OSHA cites Quality Trailers following complaint

SALEM – The U.S. Department of Labor’s Occupational Safety and Health Administration has cited Quality Trailers Enterprise Inc. with 15 serious safety violations, including a lack of personal protective equipment and exposing workers to machine guarding hazards, at its Salem trailer manufacturing facility.

A message was left at Quality Trailer for comment

Since 1999, the company has built deckover trailers, fender equipment, car haulers and landscape utility trailers at 1664 Salem Parkway West (Salem Industrial Park) and distributes its products through a network of 100 dealers in the Northeast and Midwestern United States.

The proposed fines totaling $55,300 are the result of a Feb. 4 complaint inspection.

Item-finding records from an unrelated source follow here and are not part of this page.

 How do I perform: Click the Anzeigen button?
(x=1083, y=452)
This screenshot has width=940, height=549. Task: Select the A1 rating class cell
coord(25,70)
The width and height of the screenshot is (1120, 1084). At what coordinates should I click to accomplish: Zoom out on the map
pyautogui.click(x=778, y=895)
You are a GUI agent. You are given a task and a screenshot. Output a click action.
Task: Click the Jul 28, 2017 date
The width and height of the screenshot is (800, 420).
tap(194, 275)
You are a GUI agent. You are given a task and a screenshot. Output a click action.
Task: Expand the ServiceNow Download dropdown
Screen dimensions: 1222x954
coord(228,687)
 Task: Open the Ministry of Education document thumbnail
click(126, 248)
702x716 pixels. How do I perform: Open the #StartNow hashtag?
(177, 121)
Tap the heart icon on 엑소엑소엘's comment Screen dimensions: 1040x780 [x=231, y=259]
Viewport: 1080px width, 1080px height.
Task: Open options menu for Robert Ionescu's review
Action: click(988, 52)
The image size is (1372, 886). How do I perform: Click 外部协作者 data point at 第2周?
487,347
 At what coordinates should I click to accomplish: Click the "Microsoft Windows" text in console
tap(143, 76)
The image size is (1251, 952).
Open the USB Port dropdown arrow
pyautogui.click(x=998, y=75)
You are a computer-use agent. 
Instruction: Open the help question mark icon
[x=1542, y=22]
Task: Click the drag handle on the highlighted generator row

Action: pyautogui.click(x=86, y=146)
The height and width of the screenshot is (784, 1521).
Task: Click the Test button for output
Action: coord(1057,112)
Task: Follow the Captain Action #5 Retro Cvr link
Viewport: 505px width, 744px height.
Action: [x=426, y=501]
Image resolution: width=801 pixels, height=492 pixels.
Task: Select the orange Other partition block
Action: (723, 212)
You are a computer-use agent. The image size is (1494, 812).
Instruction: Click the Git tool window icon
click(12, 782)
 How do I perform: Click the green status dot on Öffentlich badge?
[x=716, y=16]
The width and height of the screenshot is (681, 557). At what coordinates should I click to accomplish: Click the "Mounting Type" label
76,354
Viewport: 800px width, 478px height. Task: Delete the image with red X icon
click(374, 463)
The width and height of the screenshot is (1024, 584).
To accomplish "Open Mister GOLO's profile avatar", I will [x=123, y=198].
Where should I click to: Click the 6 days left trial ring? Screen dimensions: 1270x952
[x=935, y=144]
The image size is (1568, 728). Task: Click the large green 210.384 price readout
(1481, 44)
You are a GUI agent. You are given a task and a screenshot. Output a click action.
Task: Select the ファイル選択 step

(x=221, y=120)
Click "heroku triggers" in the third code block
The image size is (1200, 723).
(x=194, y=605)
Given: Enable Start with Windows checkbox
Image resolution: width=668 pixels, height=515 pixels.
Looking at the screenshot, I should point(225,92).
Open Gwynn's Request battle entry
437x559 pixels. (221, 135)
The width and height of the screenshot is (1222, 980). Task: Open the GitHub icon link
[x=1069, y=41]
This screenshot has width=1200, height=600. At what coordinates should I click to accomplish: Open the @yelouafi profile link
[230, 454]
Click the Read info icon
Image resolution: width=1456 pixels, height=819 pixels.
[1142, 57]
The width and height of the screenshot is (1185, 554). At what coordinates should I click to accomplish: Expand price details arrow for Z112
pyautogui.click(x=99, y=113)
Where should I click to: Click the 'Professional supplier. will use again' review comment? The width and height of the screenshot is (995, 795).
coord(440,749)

“Quality Trailers Enterprises has a responsibility to train and protect workers from known hazards, such as noise and machinery in its manufacturing facility,” said Howard Eberts, OSHA’s area director in Cleveland.

“OSHA is committed to common-sense safety and health regulations, which protect workers on the job.”

A serious violation occurs when there is substantial probability that death or serious physical harm could result from a hazard about which the employer knew or should have known, OSHA said.

Ten safety violations involved lack of machine guarding; failure to develop a lockout/tagout program to control the release of hazardous energy while servicing and maintaining equipment and training workers in the program; lack of fire extinguisher training; failing to train workers in the operation of powered industrial trucks; not providing welding shields and curtains; and exposing workers to live wiring.

Additionally, five serious health violations were cited for exposure to noise; lack of personal protective equipment; improper oxygen cylinder storage; allowing combustible paint residue to accumulate in the paint booth; and failing to conduct a workplace hazard assessment program and to develop and train workers on a hazard communication program.

The company has 15 business days from receipt of the citations and notice of proposed penalties to contest the citations and proposed penalties before the independent Occupational Safety and Health Review Commission. If the company does not file or contest within that period, it must abate the cited conditions within the period ordered in the citations and pay the proposed penalties.